Dataset records
--- START ---
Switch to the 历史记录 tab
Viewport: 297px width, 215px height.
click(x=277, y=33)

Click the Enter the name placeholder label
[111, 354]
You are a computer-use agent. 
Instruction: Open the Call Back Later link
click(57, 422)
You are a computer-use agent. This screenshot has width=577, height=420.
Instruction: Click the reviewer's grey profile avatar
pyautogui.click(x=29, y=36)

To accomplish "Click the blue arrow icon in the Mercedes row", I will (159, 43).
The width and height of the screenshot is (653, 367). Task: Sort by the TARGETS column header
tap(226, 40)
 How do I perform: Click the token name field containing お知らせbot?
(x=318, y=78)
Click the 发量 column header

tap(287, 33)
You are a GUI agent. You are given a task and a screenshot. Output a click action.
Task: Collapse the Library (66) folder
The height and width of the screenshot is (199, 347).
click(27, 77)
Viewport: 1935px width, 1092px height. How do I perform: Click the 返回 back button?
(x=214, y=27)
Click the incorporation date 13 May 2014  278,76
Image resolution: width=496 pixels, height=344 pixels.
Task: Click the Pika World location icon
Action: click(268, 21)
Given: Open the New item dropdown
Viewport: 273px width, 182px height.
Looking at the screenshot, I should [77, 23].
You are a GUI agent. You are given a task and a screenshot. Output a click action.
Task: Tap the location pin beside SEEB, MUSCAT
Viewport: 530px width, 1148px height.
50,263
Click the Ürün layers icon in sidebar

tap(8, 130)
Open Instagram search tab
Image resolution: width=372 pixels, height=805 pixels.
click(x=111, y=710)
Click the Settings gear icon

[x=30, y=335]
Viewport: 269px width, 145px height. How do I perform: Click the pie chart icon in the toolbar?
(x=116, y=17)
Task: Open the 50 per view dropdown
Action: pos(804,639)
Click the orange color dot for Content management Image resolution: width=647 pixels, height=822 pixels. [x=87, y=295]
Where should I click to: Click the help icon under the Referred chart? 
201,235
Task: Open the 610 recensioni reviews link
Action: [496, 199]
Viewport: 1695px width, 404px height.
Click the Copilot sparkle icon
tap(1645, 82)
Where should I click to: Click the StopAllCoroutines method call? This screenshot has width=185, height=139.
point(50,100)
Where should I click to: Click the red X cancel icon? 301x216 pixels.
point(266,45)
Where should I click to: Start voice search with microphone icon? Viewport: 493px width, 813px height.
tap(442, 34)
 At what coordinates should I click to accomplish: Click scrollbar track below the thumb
--- END ---
> [TASK DESCRIPTION]
Every record above must appear again in the answer, unchanged.

> [ANSWER TO THIS PROBLEM]
Switch to the 历史记录 tab
Viewport: 297px width, 215px height.
click(x=277, y=33)

Click the Enter the name placeholder label
[111, 354]
You are a computer-use agent. 
Instruction: Open the Call Back Later link
click(57, 422)
You are a computer-use agent. This screenshot has width=577, height=420.
Instruction: Click the reviewer's grey profile avatar
pyautogui.click(x=29, y=36)

To accomplish "Click the blue arrow icon in the Mercedes row", I will (159, 43).
The width and height of the screenshot is (653, 367). Task: Sort by the TARGETS column header
tap(226, 40)
 How do I perform: Click the token name field containing お知らせbot?
(x=318, y=78)
Click the 发量 column header

tap(287, 33)
You are a GUI agent. You are given a task and a screenshot. Output a click action.
Task: Collapse the Library (66) folder
The height and width of the screenshot is (199, 347).
click(27, 77)
Viewport: 1935px width, 1092px height. How do I perform: Click the 返回 back button?
(x=214, y=27)
Click the incorporation date 13 May 2014  278,76
Image resolution: width=496 pixels, height=344 pixels.
Task: Click the Pika World location icon
Action: click(268, 21)
Given: Open the New item dropdown
Viewport: 273px width, 182px height.
Looking at the screenshot, I should [77, 23].
You are a GUI agent. You are given a task and a screenshot. Output a click action.
Task: Tap the location pin beside SEEB, MUSCAT
Viewport: 530px width, 1148px height.
50,263
Click the Ürün layers icon in sidebar

tap(8, 130)
Open Instagram search tab
Image resolution: width=372 pixels, height=805 pixels.
click(x=111, y=710)
Click the Settings gear icon

[x=30, y=335]
Viewport: 269px width, 145px height. How do I perform: Click the pie chart icon in the toolbar?
(x=116, y=17)
Task: Open the 50 per view dropdown
Action: pos(804,639)
Click the orange color dot for Content management Image resolution: width=647 pixels, height=822 pixels. [x=87, y=295]
Where should I click to: Click the help icon under the Referred chart? 
201,235
Task: Open the 610 recensioni reviews link
Action: [496, 199]
Viewport: 1695px width, 404px height.
Click the Copilot sparkle icon
tap(1645, 82)
Where should I click to: Click the StopAllCoroutines method call? This screenshot has width=185, height=139.
point(50,100)
Where should I click to: Click the red X cancel icon? 301x216 pixels.
point(266,45)
Where should I click to: Start voice search with microphone icon? Viewport: 493px width, 813px height.
tap(442, 34)
 At what coordinates should I click to accomplish: Click scrollbar track below the thumb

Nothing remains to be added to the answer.